Neurogen's focus for the treatment of epilepsy is ADCI, a novel small molecule that works by antagonizing NMDA receptors and blocking voltage-dependent sodium channels. ADCI has been licensed to Wyeth-Ayerst Laboratories, which began Phase I human clinical testing of ADCI in mid-1997.

Neurogen is also investigating three areas of their research on cognitive enhancement. In partnership with Pfizer researchers, Neurogen has identified a class of small molecule compounds that acts through specific GABA receptor subtypes believed to enhance cognitive function. They expect human clinical studies of one of these compounds, NGD 97-1 to begin this year.

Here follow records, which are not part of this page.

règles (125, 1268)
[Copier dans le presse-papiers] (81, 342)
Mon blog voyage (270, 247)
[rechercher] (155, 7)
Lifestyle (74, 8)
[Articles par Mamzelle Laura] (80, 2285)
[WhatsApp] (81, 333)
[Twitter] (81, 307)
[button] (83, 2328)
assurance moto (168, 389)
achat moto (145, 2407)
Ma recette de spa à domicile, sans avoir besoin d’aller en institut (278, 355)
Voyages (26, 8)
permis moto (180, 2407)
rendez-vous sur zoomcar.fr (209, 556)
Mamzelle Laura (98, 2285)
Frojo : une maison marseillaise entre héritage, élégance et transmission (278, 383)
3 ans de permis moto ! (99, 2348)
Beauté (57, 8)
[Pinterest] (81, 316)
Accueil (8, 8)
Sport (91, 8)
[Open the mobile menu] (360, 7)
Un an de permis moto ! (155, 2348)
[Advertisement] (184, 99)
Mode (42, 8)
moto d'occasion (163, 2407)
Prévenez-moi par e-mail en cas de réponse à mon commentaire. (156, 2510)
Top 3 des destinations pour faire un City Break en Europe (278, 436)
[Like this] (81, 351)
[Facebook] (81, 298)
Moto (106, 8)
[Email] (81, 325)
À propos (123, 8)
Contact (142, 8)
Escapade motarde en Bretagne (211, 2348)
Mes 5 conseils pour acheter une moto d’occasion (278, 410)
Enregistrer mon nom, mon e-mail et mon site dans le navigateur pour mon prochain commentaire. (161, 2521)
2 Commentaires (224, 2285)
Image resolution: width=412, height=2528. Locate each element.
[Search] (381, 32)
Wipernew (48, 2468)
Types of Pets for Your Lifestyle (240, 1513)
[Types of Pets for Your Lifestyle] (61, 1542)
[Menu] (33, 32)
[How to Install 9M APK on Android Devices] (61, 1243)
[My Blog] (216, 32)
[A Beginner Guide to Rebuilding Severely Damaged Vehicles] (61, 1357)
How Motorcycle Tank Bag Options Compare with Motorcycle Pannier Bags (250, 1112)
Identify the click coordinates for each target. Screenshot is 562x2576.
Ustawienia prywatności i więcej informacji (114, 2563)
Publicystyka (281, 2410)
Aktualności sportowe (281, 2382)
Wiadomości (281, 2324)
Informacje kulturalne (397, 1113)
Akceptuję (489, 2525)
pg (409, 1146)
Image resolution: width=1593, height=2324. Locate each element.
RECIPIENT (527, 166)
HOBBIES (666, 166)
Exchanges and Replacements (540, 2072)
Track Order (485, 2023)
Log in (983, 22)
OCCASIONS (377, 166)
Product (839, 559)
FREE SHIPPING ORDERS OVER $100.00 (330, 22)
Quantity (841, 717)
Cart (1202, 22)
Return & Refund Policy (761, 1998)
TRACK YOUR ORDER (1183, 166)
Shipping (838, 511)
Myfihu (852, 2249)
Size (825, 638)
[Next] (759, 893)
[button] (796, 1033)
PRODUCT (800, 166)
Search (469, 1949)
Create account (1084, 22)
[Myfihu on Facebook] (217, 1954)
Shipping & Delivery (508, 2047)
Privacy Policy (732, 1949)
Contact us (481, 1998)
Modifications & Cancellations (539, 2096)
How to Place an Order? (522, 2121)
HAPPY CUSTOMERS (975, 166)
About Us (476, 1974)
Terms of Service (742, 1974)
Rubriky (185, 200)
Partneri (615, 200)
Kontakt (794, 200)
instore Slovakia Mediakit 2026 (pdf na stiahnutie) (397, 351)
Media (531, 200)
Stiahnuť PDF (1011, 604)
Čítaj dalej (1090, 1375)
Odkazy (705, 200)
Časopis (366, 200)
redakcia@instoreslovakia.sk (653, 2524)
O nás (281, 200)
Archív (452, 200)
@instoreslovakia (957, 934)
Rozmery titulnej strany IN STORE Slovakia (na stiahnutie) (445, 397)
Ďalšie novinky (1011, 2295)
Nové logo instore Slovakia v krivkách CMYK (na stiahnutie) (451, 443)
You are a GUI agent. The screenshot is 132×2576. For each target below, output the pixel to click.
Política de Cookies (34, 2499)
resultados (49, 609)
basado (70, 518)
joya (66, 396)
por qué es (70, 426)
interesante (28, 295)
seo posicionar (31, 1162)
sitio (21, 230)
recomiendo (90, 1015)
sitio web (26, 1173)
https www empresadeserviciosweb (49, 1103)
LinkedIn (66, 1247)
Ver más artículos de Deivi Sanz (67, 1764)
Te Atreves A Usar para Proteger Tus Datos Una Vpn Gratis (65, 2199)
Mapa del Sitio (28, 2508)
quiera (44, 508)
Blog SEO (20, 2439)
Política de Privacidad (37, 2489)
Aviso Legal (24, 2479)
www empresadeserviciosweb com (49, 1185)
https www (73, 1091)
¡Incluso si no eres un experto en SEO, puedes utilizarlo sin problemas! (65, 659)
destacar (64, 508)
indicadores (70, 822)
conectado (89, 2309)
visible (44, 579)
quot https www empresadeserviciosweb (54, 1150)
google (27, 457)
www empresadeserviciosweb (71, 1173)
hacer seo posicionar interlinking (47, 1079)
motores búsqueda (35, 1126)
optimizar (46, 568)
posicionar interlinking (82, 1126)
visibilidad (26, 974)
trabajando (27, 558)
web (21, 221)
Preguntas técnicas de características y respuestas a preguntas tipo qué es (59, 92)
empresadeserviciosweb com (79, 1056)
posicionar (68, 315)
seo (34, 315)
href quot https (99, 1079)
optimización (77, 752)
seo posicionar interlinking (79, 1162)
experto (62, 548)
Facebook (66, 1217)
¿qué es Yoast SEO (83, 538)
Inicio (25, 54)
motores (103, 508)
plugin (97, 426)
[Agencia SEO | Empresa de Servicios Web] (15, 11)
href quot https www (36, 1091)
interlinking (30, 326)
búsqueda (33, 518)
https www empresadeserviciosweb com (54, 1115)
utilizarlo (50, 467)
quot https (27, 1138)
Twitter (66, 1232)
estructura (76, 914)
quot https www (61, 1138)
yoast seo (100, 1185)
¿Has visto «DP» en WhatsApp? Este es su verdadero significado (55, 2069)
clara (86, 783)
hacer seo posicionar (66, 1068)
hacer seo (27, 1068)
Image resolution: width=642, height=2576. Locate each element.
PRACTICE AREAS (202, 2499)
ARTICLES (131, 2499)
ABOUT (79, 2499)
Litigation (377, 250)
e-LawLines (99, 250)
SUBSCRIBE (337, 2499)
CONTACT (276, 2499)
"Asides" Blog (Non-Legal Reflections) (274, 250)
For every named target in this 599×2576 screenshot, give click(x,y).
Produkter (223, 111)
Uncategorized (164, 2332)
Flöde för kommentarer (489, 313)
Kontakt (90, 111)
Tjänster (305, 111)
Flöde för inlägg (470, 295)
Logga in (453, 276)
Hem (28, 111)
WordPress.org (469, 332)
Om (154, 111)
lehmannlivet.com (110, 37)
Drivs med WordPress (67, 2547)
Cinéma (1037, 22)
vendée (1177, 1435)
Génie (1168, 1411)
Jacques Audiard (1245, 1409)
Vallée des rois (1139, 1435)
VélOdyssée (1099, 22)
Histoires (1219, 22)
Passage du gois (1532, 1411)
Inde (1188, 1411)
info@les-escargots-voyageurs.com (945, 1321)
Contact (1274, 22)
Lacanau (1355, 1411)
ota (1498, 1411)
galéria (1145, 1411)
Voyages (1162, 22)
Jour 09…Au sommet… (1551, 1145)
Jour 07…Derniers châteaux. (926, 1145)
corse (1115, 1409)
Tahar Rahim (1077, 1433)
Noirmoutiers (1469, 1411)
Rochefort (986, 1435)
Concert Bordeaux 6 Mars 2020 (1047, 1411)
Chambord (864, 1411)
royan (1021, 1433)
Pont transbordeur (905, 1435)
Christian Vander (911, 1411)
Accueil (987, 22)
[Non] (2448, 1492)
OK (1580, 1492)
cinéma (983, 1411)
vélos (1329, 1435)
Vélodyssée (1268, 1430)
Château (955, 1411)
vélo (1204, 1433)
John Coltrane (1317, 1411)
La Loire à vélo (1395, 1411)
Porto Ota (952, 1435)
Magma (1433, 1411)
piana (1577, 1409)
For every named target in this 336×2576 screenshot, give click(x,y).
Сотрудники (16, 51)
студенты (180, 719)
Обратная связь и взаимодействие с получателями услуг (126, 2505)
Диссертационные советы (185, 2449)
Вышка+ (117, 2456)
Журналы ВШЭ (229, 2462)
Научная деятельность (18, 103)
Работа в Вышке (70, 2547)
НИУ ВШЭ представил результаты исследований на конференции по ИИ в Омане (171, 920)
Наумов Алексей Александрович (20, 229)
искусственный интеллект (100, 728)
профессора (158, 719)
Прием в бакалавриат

Localization of the D4 receptor subtype in areas of the brain associated with learning and memory may indicate that D4-specific compounds are effective cognition enhancers. In models of learning and memory, these compounds have shown enhancing effects, and Neurogen, along with its partner Schering-Plough, plans to study these compounds for the treatment of cognitive impairment and schizophrenia.

As part of its Accelerated Intelligent Drug Design program, Neurogen is also investigating the potential therapeutic benefit of drugs that have a high affinity for the galanin1 receptor subtype in treating Alzheimer's disease.

Galanin is a neuropeptide neurotransmitter whose receptors are found in areas of the brain responsible for feeding, as well as for learning and memory. Neurogen researchers theorize that a small molecule drug that blocks the effect of galanin might modulate acetylcholine, a neurotransmitter implicated in Alzheimer's disease.

The future success of these three companies and others delving into the secrets of the brain will lie in their ability to know which of increasingly large numbers of small-molecule compounds have promise as potential drug candidates, and to bring to this their knowledge of neurobiology, medicinal chemistry and molecular biology...and perhaps some canny partnering.